Set problem:
List every line in the items below that contains the string "price", copying each one in full. Case counts.

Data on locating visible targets
┏━━

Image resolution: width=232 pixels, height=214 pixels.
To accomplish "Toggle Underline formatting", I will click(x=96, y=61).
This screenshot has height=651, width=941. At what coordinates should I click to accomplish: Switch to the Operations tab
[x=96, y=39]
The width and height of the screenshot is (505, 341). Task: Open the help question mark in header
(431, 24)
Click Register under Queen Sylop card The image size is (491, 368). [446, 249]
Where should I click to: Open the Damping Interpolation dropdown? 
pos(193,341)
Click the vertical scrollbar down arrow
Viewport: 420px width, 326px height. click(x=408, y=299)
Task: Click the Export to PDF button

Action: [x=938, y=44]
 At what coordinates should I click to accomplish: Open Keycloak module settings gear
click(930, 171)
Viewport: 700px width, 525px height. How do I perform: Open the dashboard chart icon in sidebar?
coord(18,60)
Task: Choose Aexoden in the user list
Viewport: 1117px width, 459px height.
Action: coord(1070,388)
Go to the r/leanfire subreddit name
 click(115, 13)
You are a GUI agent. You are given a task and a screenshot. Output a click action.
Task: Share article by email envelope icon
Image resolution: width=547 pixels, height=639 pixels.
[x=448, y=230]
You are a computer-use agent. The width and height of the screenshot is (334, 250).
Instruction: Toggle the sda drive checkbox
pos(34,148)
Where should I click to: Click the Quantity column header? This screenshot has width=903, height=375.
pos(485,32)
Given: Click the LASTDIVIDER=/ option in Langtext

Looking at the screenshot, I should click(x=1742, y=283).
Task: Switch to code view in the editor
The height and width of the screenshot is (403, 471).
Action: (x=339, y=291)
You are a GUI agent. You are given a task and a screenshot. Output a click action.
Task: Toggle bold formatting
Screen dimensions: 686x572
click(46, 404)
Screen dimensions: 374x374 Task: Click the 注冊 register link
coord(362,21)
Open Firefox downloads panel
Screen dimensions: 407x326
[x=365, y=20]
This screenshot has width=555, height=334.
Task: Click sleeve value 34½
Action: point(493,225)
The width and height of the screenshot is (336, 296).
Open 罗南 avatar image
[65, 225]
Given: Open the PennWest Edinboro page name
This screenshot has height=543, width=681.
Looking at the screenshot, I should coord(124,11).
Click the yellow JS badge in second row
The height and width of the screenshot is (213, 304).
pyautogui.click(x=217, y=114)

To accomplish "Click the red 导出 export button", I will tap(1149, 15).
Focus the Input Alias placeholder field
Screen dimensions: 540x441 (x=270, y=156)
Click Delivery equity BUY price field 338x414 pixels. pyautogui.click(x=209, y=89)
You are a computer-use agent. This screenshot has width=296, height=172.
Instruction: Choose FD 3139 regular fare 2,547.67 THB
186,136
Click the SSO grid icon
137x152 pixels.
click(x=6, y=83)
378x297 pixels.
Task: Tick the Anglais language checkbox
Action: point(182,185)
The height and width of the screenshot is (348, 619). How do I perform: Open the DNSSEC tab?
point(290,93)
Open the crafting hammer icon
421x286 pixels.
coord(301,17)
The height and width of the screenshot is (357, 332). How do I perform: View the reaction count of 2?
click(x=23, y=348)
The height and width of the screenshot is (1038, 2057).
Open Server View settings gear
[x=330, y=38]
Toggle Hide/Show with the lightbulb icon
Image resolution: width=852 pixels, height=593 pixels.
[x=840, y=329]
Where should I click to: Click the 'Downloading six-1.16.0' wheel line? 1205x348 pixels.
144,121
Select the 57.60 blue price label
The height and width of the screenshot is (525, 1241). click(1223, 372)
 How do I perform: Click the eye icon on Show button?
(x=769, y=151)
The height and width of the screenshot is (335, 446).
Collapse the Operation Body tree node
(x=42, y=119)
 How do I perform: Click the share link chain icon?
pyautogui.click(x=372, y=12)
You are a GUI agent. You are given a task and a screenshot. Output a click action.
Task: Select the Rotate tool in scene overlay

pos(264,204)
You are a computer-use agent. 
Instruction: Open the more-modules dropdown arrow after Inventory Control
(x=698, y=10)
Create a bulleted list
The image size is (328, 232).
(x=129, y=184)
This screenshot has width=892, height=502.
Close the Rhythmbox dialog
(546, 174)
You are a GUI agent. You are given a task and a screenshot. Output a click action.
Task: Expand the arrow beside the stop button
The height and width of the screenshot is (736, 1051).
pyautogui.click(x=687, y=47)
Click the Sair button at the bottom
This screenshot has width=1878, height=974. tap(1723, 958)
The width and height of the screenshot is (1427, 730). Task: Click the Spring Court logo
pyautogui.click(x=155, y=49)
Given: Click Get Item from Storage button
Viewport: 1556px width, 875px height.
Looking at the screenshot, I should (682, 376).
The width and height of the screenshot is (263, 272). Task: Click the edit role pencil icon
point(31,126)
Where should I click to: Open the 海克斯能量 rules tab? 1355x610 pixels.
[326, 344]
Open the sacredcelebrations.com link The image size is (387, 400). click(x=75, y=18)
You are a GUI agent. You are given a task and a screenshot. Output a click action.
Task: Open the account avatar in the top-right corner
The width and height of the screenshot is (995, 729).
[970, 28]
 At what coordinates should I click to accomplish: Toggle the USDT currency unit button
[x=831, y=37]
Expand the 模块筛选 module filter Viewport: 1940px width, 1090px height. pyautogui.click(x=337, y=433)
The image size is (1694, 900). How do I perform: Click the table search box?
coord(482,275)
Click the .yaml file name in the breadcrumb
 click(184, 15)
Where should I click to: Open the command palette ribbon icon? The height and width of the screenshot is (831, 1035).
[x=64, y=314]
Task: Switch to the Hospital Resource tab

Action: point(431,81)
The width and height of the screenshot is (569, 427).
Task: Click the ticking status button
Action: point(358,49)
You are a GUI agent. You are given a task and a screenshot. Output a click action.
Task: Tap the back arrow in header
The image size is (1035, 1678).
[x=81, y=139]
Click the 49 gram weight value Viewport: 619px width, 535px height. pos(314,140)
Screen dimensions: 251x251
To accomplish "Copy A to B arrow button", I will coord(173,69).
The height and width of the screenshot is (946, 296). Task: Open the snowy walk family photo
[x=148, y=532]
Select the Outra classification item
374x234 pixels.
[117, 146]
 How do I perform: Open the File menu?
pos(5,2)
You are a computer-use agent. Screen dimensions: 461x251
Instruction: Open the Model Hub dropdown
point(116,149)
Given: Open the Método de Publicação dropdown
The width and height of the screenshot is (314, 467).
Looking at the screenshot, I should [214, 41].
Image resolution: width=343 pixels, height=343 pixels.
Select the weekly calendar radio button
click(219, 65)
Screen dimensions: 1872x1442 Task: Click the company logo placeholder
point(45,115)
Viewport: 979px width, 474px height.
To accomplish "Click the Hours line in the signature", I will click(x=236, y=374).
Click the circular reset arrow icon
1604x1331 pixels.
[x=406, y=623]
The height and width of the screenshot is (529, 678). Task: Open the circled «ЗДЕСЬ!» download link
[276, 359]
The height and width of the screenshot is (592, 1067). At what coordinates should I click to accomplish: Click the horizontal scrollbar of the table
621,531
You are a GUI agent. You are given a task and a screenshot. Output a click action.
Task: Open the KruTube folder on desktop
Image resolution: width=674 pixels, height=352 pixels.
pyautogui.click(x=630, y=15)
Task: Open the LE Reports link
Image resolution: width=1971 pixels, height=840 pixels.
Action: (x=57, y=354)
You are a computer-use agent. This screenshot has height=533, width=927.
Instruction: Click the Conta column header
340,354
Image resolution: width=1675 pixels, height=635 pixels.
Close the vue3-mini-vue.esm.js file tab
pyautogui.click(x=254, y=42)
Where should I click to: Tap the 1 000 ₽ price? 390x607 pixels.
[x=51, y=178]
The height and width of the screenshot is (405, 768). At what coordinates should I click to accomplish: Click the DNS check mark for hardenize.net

┗━━

Solution for this problem:
Click Delivery equity BUY price field 338x414 pixels. pyautogui.click(x=209, y=89)
Select the 57.60 blue price label
Where should I click to: Tap the 1 000 ₽ price? 390x607 pixels.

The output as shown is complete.